同報告書には、より多くの人々がこの極めて重要ながん予防ワクチン接種を確実に受けるための優先事項と方策についても記載されている。

2006年にHPV感染の予防ワクチンが最初に承認された。 HPVは子宮頸、中咽頭、肛門、陰茎、外陰部、および膣などのがんを引き起こし、また他の疾患の原因ともなり、がんとの闘いにおいて極めて重要な出来事であった。筆者が2011年に同委員会議長に任命された時までに、HPVワクチン接種の促進を目的とする大規模な新規計画および組織的活動が進行していた。

米国疾病管理予防センター(CDC)および他の機関による最初の報告書には残念ながら、HPVワクチン接種率は他の小児・思春期用ワクチン接種率ほど高くなく、米国の一部においては女児の接種率は12%と低いことが示された。

言い換えると、筆者らには毎年世界中で発症する何十万件ものがん発生を予防できるワクチンがあるとはいえ、その可能性の最大化に必要なワクチン接種水準を達成していなかった。

筆者が同委員会議長になった時に、委員のOwen Witte氏とHill Harper氏、ならびに筆者はHPVワクチンを次の報告書の課題として選択した。

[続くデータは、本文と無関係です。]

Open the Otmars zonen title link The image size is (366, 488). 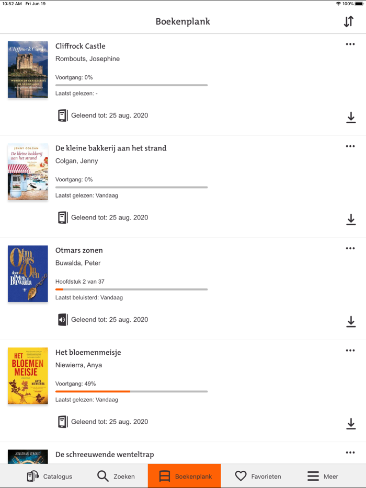pyautogui.click(x=79, y=250)
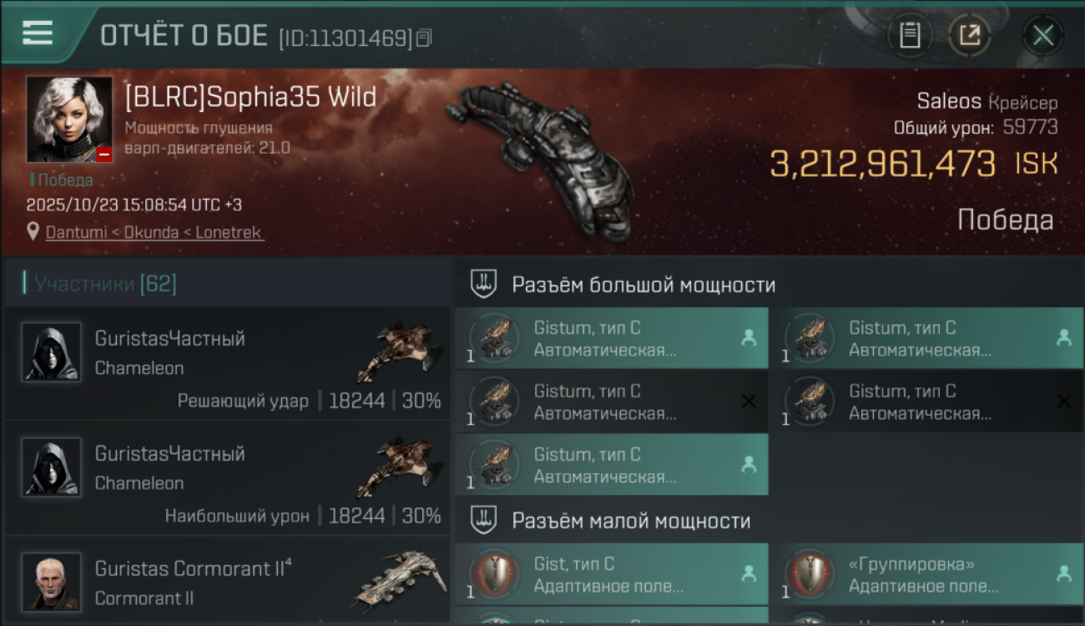Select the first Gistum тип С autocannon module
This screenshot has width=1085, height=626.
[x=612, y=338]
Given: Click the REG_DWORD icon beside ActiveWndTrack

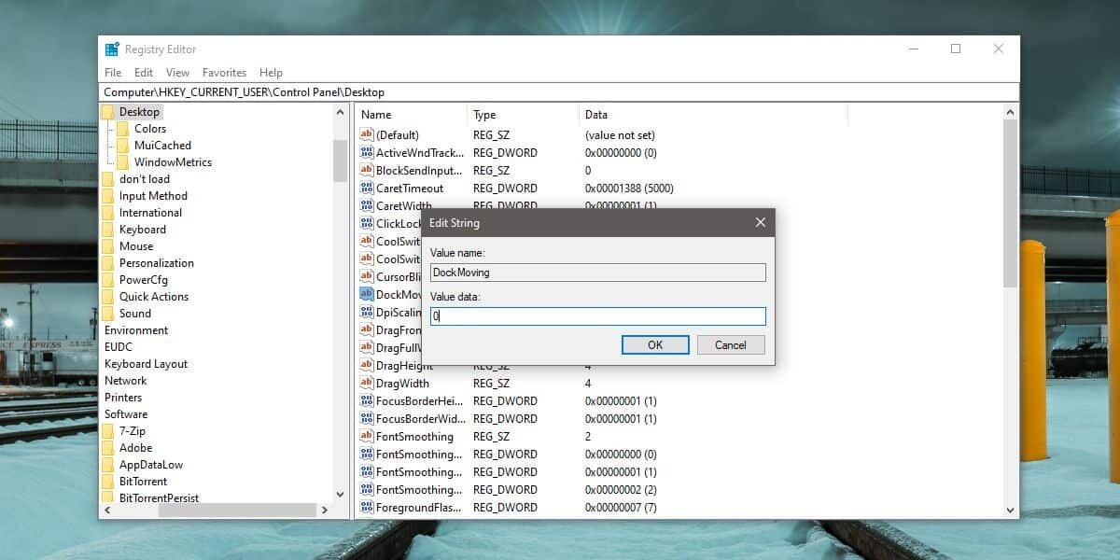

その理由は、HPVワクチン接種率の上昇が実行可能な勧告になりうる最重要課題であることに意見が一致したためであった。

この課題に関する同委員会による2012~2013年の最初の報告書には、ワクチン接種の障壁に対処するための以下の4つの目標が概説された。

 ・臨床現場でHPVワクチンを推奨し、接種する機会損失を減少させる
 ・保護者、介護者、および思春期児によるHPVワクチンの受け入れの拡大
 ・HPVワクチン接種事業の利用の最大化
 ・HPVワクチン接種の世界規模での促進

分野横断的なテーマがこうした勧告でいくつか浮き彫りになった。実例を挙げれば、臨床医や公衆衛生関係者によるHPVワクチンに関する声明は誤解のないように、がん予防を中心にすべきであるという明確な合意が存在した。それゆえ、この報告書では、がん予防手段としてのHPVワクチンを中心とする必要性が強調された。

さらにわれわれは、主要な関係者に最初から参加してもらうことが必須であることも知っていた。

実際、過去5年間にわたり、米国国立がん研究所(NCI)だけでなく、NCI指定がんセンター、疾病管理予防センター(CDC)、および米国がん協会(ACS)を含む非常に多くの機関などが多額の資金を投入し、HPVワクチン接種率の上昇を目的とする資金調達への強力な支援を表明してきた。米国がんムーンショット・ブルー・リボン委員会および米国がんムーンショット特別委員会による報告書を含む著名な報告書は、同委員会のワクチン接種率上昇要請に同調したものであった。

同委員会による最初の報告書の発表以降、関係者はHPVワクチン接種が著しく進展していると報告しているが、いまだ苦戦している。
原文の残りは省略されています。